» **Exercise goal**: Produce a faithful copy of every record below, without the pictures.

» **Working data**:
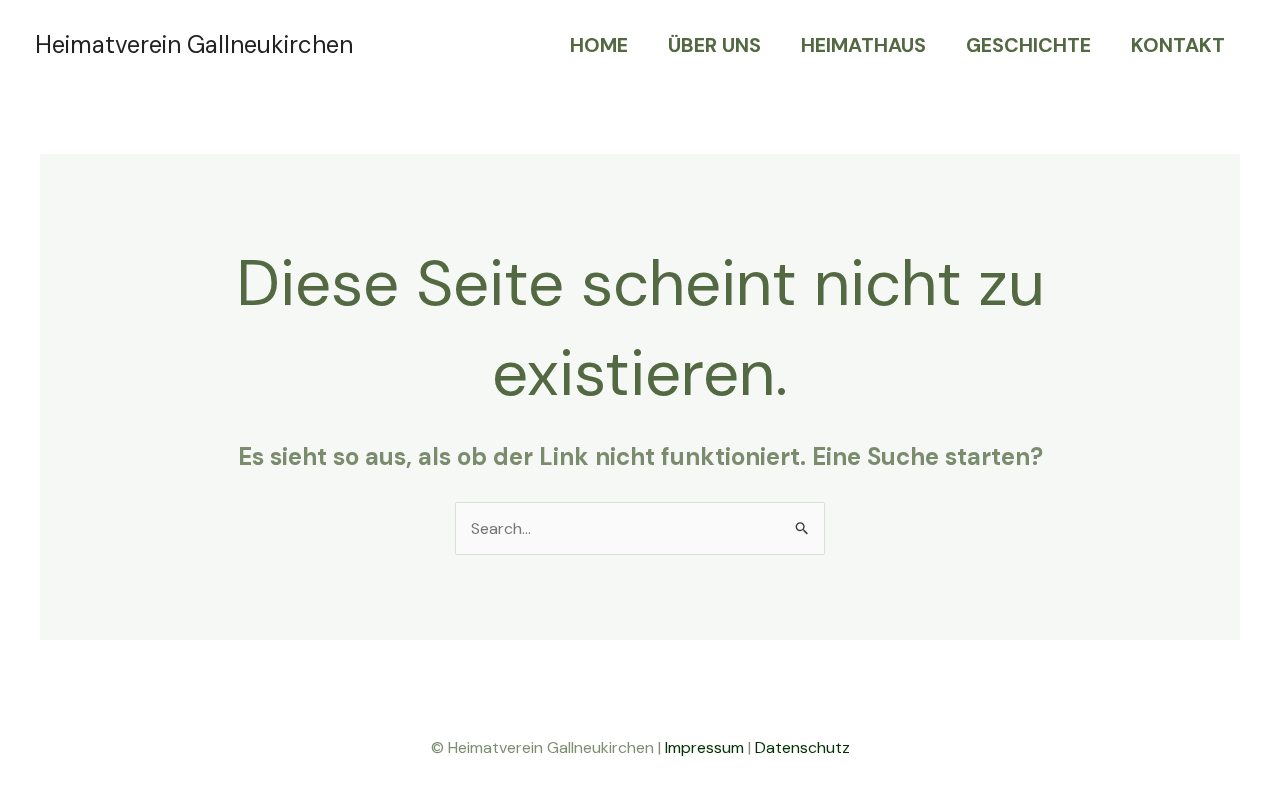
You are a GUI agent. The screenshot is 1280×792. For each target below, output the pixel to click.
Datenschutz (802, 747)
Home (599, 45)
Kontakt (1178, 45)
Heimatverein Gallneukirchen (194, 44)
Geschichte (1028, 45)
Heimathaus (863, 45)
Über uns (714, 45)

» **Solution**:
You are a GUI agent. The screenshot is 1280×792. For each target below, output the pixel to click.
Datenschutz (802, 747)
Home (599, 45)
Kontakt (1178, 45)
Heimatverein Gallneukirchen (194, 44)
Geschichte (1028, 45)
Heimathaus (863, 45)
Über uns (714, 45)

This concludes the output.